I would like to acknowledge the great work that Adopt Change do in this space. In August, Adopt Change released the Modern families: attitudes and perceptions of adoption in Australia research report, which provided information that showed there is an overwhelming sense from the community that Australia can be doing more for adoption. People want to see the red tape removed that currently makes it so hard to adopt. More than that, what they want to see is some of the entrenched attitudes against adoption, in parts of the system, removed and overcome, for the sake of vulnerable kids. There are statistics that make it very clear that this is an issue, like the 15,000 children in Australia that have been in out-of-home care for more than two years and are not with a relative, or the fact that, on average, a child in out-of-home care will be moved between six different families. It is not stable long-term, and Adopt Change is working to bring more awareness to this issue and to really help these children.
Earlier in the year, Senator Jo Lindgren and I called on the federal government to work with the states to make adoption reform a high priority. There are many other senators and members in this place who will want to join us in this push. I note the public comments of Andrew Hastie as one of a number in recent times who is joining in this significant and important push. I know there is great support in this place as well, and, in coming days in this place, I look forward to bringing forward a motion to this effect.
This is in many ways a national tragedy. Unfortunately, we see far too many children in a situation where they do not get the kind of stability they deserve. I want to reflect on the statistics for a moment: 15,000 children have been in out-of-home care for more than two years and are not with a relative. Those are children who the courts have deemed are unable to return to their birth families, for various reasons. Usually it is because of serious dysfunction. There is an inability, for whatever reason, of the parents to look after these children. There is sometimes the most serious neglect and the most serious abuse.
The fundamental problem at the moment is that, whilst in some cases the courts and others are acting to take kids out of these abusive and neglectful situations, I believe that, through our system, through having such a strong bias against adoption in this country, we are re-traumatising these kids.
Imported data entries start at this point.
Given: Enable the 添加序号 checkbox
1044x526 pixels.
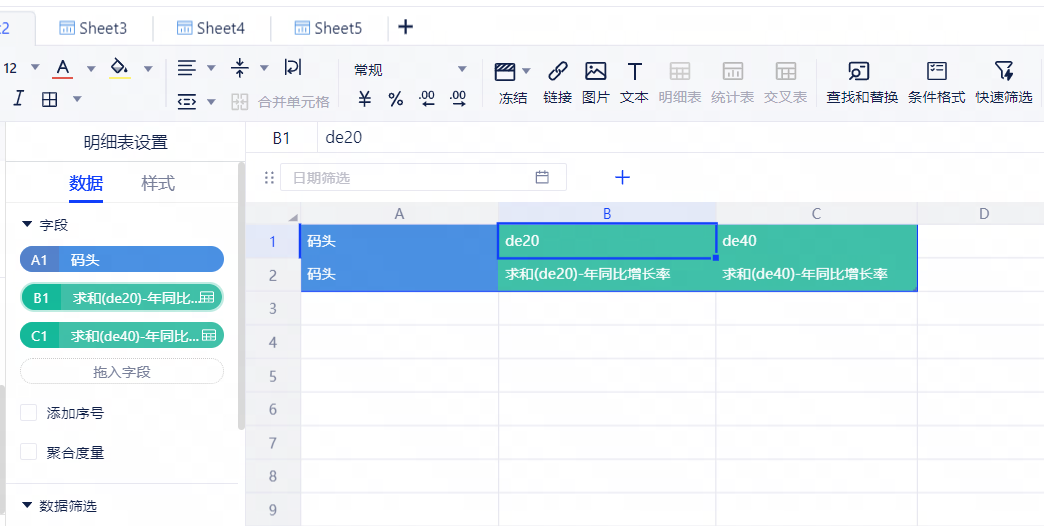Looking at the screenshot, I should tap(29, 412).
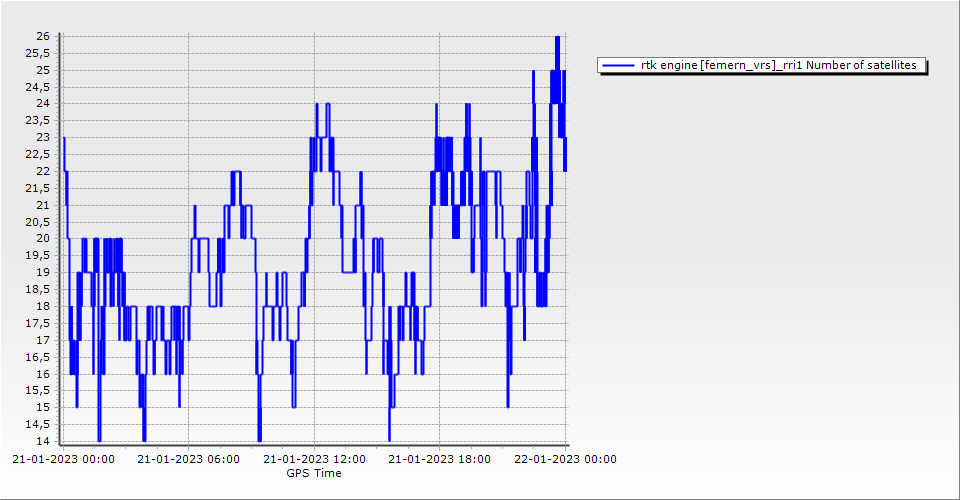This screenshot has width=960, height=500.
Task: Click the highest blue peak at 26 satellites
Action: pyautogui.click(x=557, y=38)
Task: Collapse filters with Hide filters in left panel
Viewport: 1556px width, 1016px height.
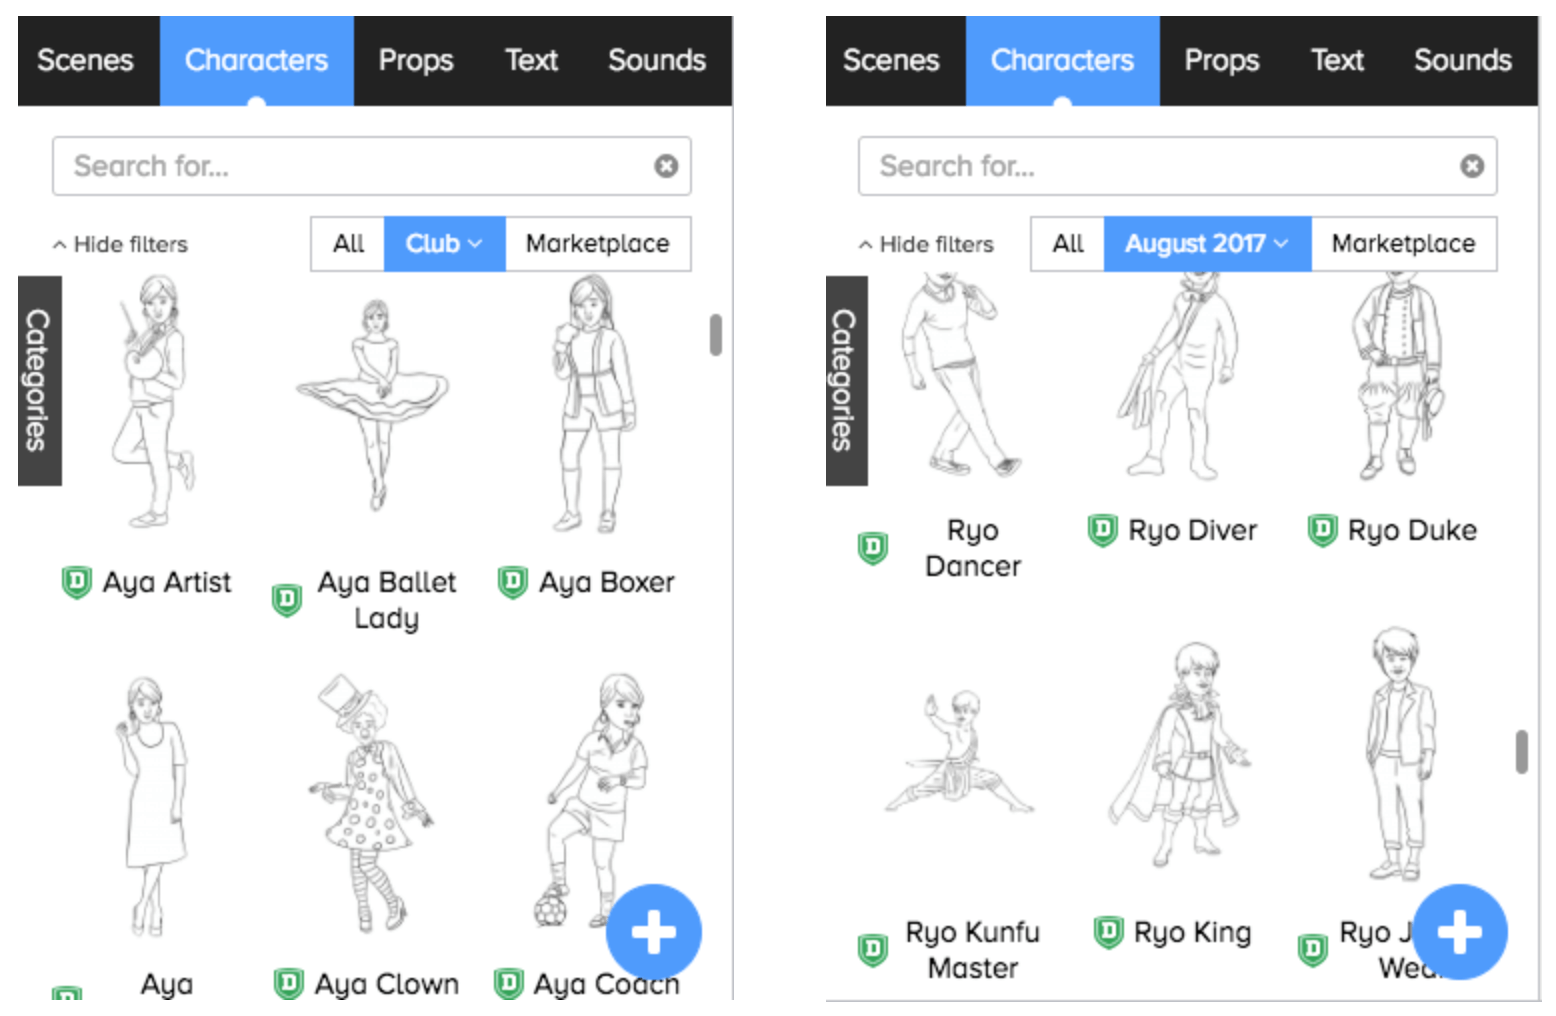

We do not give them the stability they deserve, when there are families who wish to adopt and who are capable of adopting. We see these children move again and again. Think about the trauma that causes. Think about what that does to a young child's brain development. Then we see some children ending up in residential care. They are seen as the hardest cases. I believe no case is hopeless, but they are the kids who we end up spending the most money on, and sometimes, unfortunately, without success in giving them the kinds of life opportunities that we would hope for—that I want for my children, that we would all want for children everywhere.
The work that has been done this week and more broadly by Adopt Change is critical in shaping policies. The community is with us on this. The statistics show that the community wants change. But, unfortunately, there are aspects of the bureaucracy, aspects of the political class, who are anti-adoption and therefore are denying these children their God-given right to stability and to a safe, nurturing and loving family home. I commend the work of Adopt Change. I think there should be much more awareness and much more said about this issue.